Detalhes do Ocorrido e Respostas da GCM
No ofício enviado pela GCM, foi esclarecido que o porte de arma do subinspetor havia sido concedido em 8 de dezembro de 2023, e continuava válido na data do incidente. Feitosa havia participado de um Curso de Capacitação de Tiro Operacional em fevereiro de 2023, como parte do processo necessário para manter sua autorização.
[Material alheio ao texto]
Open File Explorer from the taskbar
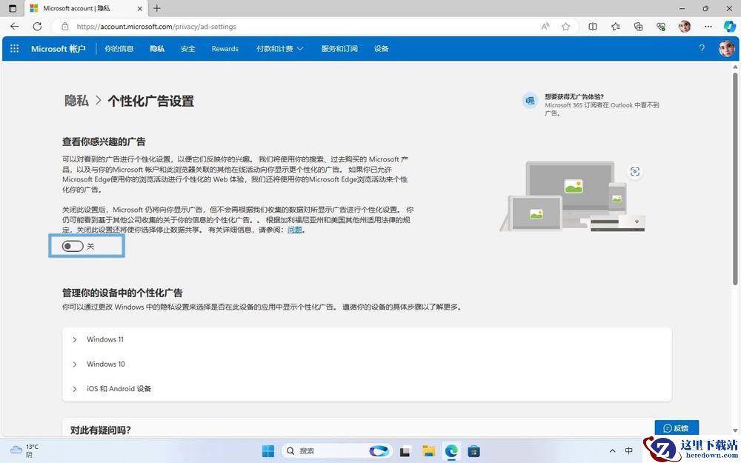 [x=428, y=450]
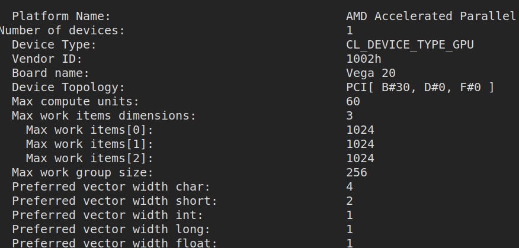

O documento, no entanto, apresenta um erro ao se referir à vítima como “ciclista Anderson”, apesar de identificar corretamente Douglas em outras partes do texto. Além disso, a Prefeitura de São Paulo encaminhou ao DHPP o protocolo operacional que regula as abordagens realizadas pela GCM.
Imagens e Investigação
Investigadores solicitaram imagens de câmeras do programa Smart Sampa, mas a prefeitura alegou que não havia registros disponíveis. No entanto, a Secretaria Municipal de Segurança Urbana afirmou que apenas um ofício foi recebido solicitando as imagens, o qual foi respondido em 14 de abril. No entanto, documentos do inquérito indicam que a Polícia Civil havia enviado pelo menos dois pedidos de imagens, sem resposta adequada da prefeitura.
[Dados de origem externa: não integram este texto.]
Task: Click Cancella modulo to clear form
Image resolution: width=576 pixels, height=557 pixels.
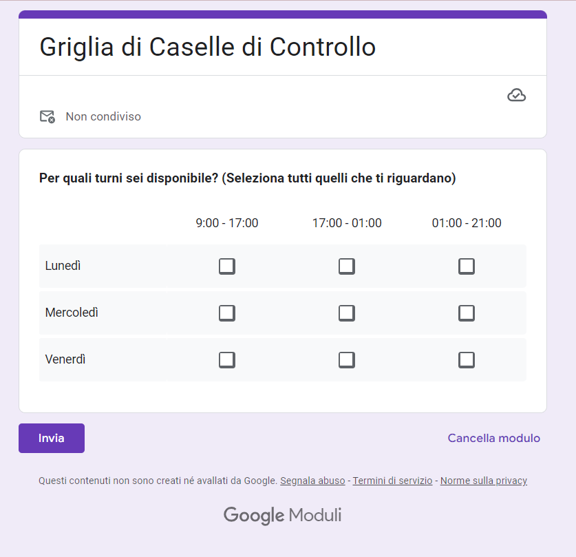Action: 493,438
Durante o incidente que resultou na morte de Douglas, o subinspetor alegou que o disparo foi acidental, ocorrendo enquanto ele desembarcava da viatura. Segundo sua versão, o entregador teria perdido o controle da bicicleta elétrica e colidido com a porta do veículo da GCM. Porém, a equipe que respondeu ao chamado inicialmente informou apenas sobre um acidente de trânsito. O ferimento por arma de fogo só foi reconhecido após a remoção das roupas da vítima pelos socorristas.
Consequências para o Subinspetor e Apuração
Após o ocorrido, Feitosa foi preso em flagrante sob a acusação de homicídio culposo, mas pagou fiança de R$ 2 mil e está respondendo ao caso em liberdade. A prefeitura também afastou o subinspetor devido ao incidente. Um processo administrativo foi aberto, porém, após apuração, ele foi absolvido por falta de provas, embora os detalhes permaneçam sob sigilo.
As investigações em relação à morte de Douglas seguem em andamento, e o subinspetor enfrenta um processo jurídico separado por homicídio culposo. A situação gera um debate sobre os protocolos de segurança e a responsabilidade das forças de segurança nas abordagens realizadas.